Idil Baydar als Jilet Ayse: Deutschland, wir müssen reden!

Idil Baydar als Jilet Ayse: Deutschland, wir müssen reden!

Jilet Ayse ist ein Integrations-Albtraum. Die "Ghettobraut aus Berlin" ist mindestens so laut wie sie aussieht, trägt furchtbare Klamotten und hält Gleichberechtigung für überbewertet.
Jilet Ayse ist natürlich nur ein Trick: Hinter der Kunstfigur steckt Idil Baydar, Tochter türkischer Einwanderer, ehemalige Waldorfschülerin mit Abitur und Soziologie-Studium. Bleibt die Frage: Wann bekommt sie endlich ihre Urkunde für erfolgreiche Integration?

Und wer sitzt dafür eigentlich in der Jury? Ist es "dieser Deutschland", von dem alle reden? Mangels eigener Antworten lässt Idil Baydar lieber ihre integrationsunwillige Schwester Jilet Ayse sprechen, die zwar schwer mit der Deutschen Sprache kämpft, aber genau die richtigen Fragen stellt. Laut, schräg, komisch und viel klüger, als sich mancher wünschen würde.
Die Biografien von Künstlerin Idil Baydar und ihres Alter Egos Jilet Ayse haben keine Gemeinsamkeiten - außer vielleicht den türkischen Namen. Die Türkin Jilet Ayse lebt in Berlin von Hartz IV, ist um die 18 Jahre alt und der typische Albtraum jeder Integrationsbeauftragen. Idil Baydar dagegen ist Deutsche und wächst in Celle auf. Geht zur Waldorfschule, liest Goethe, später studiert sie. Erst als sie nach Berlin zieht, wird sie zur Türkin. Zu jemandem, der anscheinend hier nicht hin gehört. Als dann Thilo Sarrazin seine Thesen über Migranten in die Welt setzt, erfindet Baydar als Reaktion darauf die Klischee-Kanakin Jilet Ayse. Sie ist ein Kombinat aller Vorurteile und angedichteter Eigenschaften einer türkischen Jugendlichen aus Berlin - und dabei unglaublich komisch.
Die Misere der Jilet Ayse beginnt, als sie in einer Zeitschrift liest, "Deutschland stirbt aus". Zwar gönnt sie sich einen kurzen Moment der Freude, aber dann wird ihr klar: Moment mal, dann sind ja nur noch wir da? Wer zahlt dann mein Hartz IV? Nein, das muss verhindert werden - und so findet Jilet, dass sie mit Deutschland mal reden muss. Sie gibt Tipps, wie die Deutschen ihre Defizite im Bereich "Vermehrung" verbessern können. Das reicht von Anmach-Arten über Beziehungstipps bis zur Kindererziehung.

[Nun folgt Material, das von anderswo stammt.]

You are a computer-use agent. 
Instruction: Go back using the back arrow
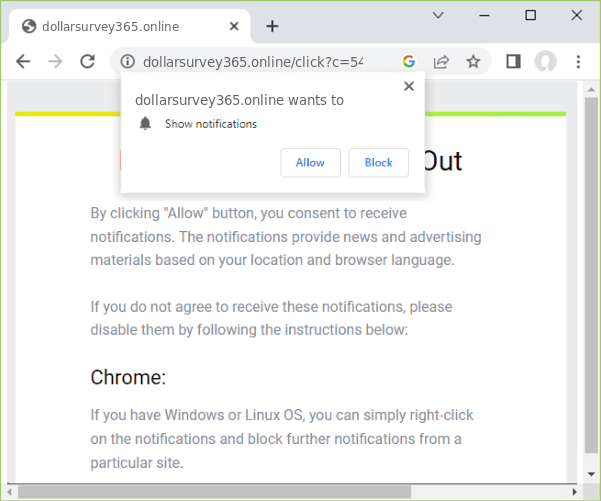tap(24, 62)
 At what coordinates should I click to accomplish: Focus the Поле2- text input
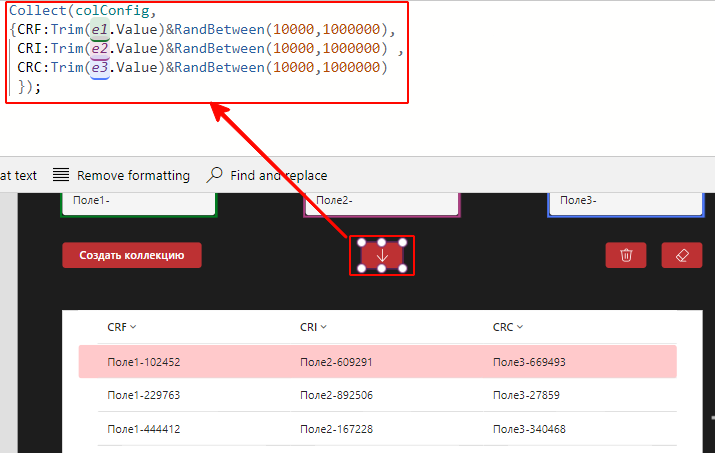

Jilet macht sich Sorgen um Deutschland und spricht diese in astreinem Kanaken-Deutsch aus. Das ist sehr lustig, aber noch viel mehr als das.
Wer sich vom Lachanfall erstmal wieder erholt hat, merkt schnell, wie sehr diese laute Göre uns den Spiegel vorzuhalten vermag. Ausgerechnet so ein Mängelexemplar, jemand der uns nicht gut genug ist, erkennt die Unzulänglichkeiten unserer Gesellschaft so glasklar? Jilet meint es eben gut mit uns, und man kann sie eigentlich auch nur mögen. Doch je länger sie spricht, desto größer wird auch die Bewunderung für diese kluge und talentierte Frau dahinter, Idil Baydar. Mit dieser einzigartigen Figur schafft sie eine perfekte Balance aus herzhaftem Witz und nachdenklicher Kritik, eine Sozialsatire, die einem noch lange im Kopf bleibt.